Task requirements:
Within the entries that follow, show each line where the word "agent" occurs.

Saved data entries
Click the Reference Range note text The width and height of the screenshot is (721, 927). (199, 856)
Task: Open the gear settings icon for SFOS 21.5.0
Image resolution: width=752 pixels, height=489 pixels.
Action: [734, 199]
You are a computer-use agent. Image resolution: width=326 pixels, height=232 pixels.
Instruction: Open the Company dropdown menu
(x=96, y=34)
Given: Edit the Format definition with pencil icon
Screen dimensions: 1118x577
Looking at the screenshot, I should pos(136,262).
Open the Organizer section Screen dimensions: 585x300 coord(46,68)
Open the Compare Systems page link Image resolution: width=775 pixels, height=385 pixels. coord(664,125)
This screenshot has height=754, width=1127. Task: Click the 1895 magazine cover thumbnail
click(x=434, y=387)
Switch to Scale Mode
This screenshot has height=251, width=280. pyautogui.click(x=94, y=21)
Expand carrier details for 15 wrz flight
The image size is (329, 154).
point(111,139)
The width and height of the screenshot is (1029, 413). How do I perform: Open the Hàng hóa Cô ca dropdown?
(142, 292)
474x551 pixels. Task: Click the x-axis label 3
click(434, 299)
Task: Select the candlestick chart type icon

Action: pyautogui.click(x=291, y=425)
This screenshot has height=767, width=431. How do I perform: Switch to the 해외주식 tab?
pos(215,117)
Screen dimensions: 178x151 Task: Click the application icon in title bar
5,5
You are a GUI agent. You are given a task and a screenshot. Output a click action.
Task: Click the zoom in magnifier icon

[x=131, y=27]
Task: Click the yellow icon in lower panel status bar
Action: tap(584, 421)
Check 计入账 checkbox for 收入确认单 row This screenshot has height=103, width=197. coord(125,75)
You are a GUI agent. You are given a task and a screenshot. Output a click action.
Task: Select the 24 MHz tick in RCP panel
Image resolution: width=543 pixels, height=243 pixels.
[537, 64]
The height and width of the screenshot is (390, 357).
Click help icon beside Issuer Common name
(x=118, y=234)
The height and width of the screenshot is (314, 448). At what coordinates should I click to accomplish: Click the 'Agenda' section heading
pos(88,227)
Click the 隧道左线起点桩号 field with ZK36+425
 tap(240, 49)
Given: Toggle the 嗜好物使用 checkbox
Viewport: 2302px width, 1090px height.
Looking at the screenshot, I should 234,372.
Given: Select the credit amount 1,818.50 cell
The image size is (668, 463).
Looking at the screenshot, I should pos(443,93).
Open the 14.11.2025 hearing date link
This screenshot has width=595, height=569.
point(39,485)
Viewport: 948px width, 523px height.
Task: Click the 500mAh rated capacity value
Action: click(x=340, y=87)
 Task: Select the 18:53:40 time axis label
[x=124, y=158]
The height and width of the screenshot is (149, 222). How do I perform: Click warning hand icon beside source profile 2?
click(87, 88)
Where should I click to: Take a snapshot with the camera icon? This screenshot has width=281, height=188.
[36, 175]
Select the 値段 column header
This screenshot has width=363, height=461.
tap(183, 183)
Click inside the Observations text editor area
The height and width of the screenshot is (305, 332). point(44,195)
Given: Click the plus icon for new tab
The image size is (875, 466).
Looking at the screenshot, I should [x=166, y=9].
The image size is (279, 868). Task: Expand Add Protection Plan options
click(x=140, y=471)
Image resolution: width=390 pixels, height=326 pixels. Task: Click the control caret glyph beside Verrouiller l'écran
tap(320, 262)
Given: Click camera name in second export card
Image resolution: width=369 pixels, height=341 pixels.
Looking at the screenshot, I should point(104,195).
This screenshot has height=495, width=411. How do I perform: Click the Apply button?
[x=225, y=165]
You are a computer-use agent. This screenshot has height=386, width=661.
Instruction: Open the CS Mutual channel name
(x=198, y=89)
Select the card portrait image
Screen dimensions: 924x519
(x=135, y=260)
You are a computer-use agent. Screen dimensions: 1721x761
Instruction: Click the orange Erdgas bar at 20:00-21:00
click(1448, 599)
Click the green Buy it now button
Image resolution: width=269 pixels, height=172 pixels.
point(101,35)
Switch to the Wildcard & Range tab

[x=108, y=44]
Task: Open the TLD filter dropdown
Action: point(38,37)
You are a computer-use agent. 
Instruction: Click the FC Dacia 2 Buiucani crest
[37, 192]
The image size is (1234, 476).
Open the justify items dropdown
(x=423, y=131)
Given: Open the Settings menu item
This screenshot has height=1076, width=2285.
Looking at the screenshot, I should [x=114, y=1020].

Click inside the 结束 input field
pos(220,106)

Solution to this exercise:
You are a computer-use agent. Image resolution: width=326 pixels, height=232 pixels.
You are a GUI agent. You are given a task and a screenshot. Output a click action.
You are a GUI agent. You are given a task and a screenshot. Output a click action.
You are a computer-use agent. This screenshot has height=386, width=661.
You are a computer-use agent. Screen dimensions: 1721x761
You are a computer-use agent. 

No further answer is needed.